--- begin Given information ---
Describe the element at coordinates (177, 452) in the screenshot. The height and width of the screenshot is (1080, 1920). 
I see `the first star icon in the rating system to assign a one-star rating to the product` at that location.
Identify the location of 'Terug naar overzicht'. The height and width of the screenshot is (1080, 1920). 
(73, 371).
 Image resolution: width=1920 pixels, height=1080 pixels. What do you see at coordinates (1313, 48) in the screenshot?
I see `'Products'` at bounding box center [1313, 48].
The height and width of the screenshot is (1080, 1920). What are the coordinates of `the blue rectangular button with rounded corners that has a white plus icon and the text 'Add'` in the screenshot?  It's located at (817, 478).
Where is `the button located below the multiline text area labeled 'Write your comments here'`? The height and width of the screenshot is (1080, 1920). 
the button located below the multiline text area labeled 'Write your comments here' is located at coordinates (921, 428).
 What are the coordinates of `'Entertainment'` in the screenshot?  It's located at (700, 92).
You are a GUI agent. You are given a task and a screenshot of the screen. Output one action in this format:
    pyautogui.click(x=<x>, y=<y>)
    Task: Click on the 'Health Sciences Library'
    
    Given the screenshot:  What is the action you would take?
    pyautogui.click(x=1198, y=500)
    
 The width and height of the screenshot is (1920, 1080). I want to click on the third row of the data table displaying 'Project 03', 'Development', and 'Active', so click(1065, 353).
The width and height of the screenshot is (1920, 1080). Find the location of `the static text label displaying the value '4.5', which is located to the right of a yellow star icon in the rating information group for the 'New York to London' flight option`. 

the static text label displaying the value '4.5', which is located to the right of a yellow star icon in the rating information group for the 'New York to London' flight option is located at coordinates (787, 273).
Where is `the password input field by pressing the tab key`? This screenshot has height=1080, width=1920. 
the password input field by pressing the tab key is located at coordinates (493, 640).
--- end Given information ---
_Work instructions_
Transcribe every line of the stored items above word for word, without changing anything.

_Completed exercise_
Describe the element at coordinates (177, 452) in the screenshot. The height and width of the screenshot is (1080, 1920). 
I see `the first star icon in the rating system to assign a one-star rating to the product` at that location.
Identify the location of 'Terug naar overzicht'. The height and width of the screenshot is (1080, 1920). 
(73, 371).
 Image resolution: width=1920 pixels, height=1080 pixels. What do you see at coordinates (1313, 48) in the screenshot?
I see `'Products'` at bounding box center [1313, 48].
The height and width of the screenshot is (1080, 1920). What are the coordinates of `the blue rectangular button with rounded corners that has a white plus icon and the text 'Add'` in the screenshot?  It's located at (817, 478).
Where is `the button located below the multiline text area labeled 'Write your comments here'`? The height and width of the screenshot is (1080, 1920). 
the button located below the multiline text area labeled 'Write your comments here' is located at coordinates (921, 428).
 What are the coordinates of `'Entertainment'` in the screenshot?  It's located at (700, 92).
You are a GUI agent. You are given a task and a screenshot of the screen. Output one action in this format:
    pyautogui.click(x=<x>, y=<y>)
    Task: Click on the 'Health Sciences Library'
    
    Given the screenshot:  What is the action you would take?
    pyautogui.click(x=1198, y=500)
    
 The width and height of the screenshot is (1920, 1080). I want to click on the third row of the data table displaying 'Project 03', 'Development', and 'Active', so click(1065, 353).
The width and height of the screenshot is (1920, 1080). Find the location of `the static text label displaying the value '4.5', which is located to the right of a yellow star icon in the rating information group for the 'New York to London' flight option`. 

the static text label displaying the value '4.5', which is located to the right of a yellow star icon in the rating information group for the 'New York to London' flight option is located at coordinates (787, 273).
Where is `the password input field by pressing the tab key`? This screenshot has height=1080, width=1920. 
the password input field by pressing the tab key is located at coordinates (493, 640).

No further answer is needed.